JWT's content

The JWT is a way to use token. It has three part to hold those information:

• Header. The meta information of the JWT token.
• Payload. The data about authentication. For example, the user name and the role of he/she.
• Secret. The hashed value of the header, payload, and the salt only server know.

Here is the link to wikipedia.

So we can say that:

Secret = hashed(Header, Payload)

The server, which deal with the JWT token, will run the hashed function again and check if the secret part is same.

Salt

As we know, that store user's password in clear text is a stupid behavior. If attacker get the database, he will use the data to attack other website (because many user use the same password and username in different website).
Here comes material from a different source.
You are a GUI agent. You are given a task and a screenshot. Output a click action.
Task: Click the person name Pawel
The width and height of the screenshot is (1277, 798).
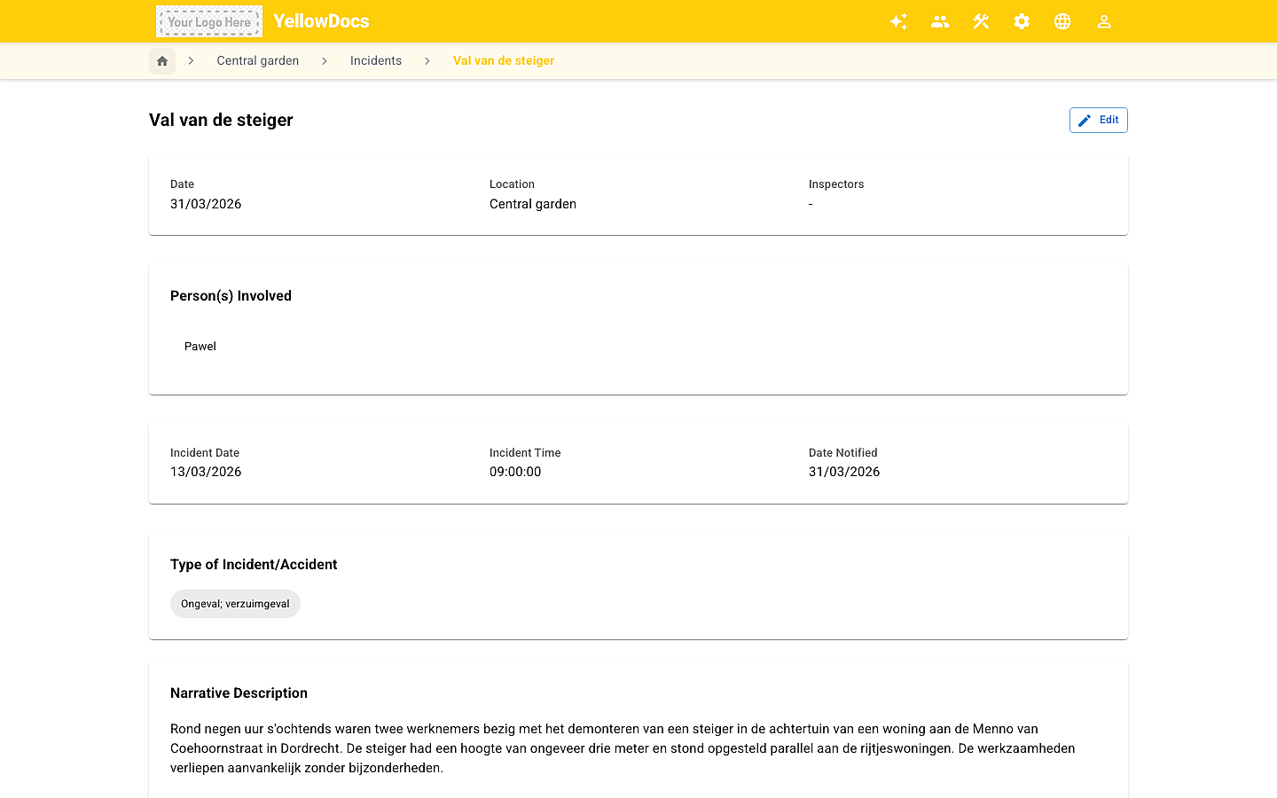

So a better way to hold those user's password is using hash function. But attacker will build a rainbow table (link to wikipedia) to attack. So we use the salt, to build it, it works well if the attacker has no idea what the salt is:

const hashed_password = hash(password, salt);

But we cannot avoid that attacker build the rainbow table if he know the hash function and the salt. So the best way is using bcrypt, bcrypt use random salt and hash the password again and again to add the time to get the hashed value. If attacker want to get the original password, even through he/she get the table and those salt, he/she need more time to build the rainbow tables and need build A LOT OF rainbow tables! It is so hard to make it, so attacker will never get the original password.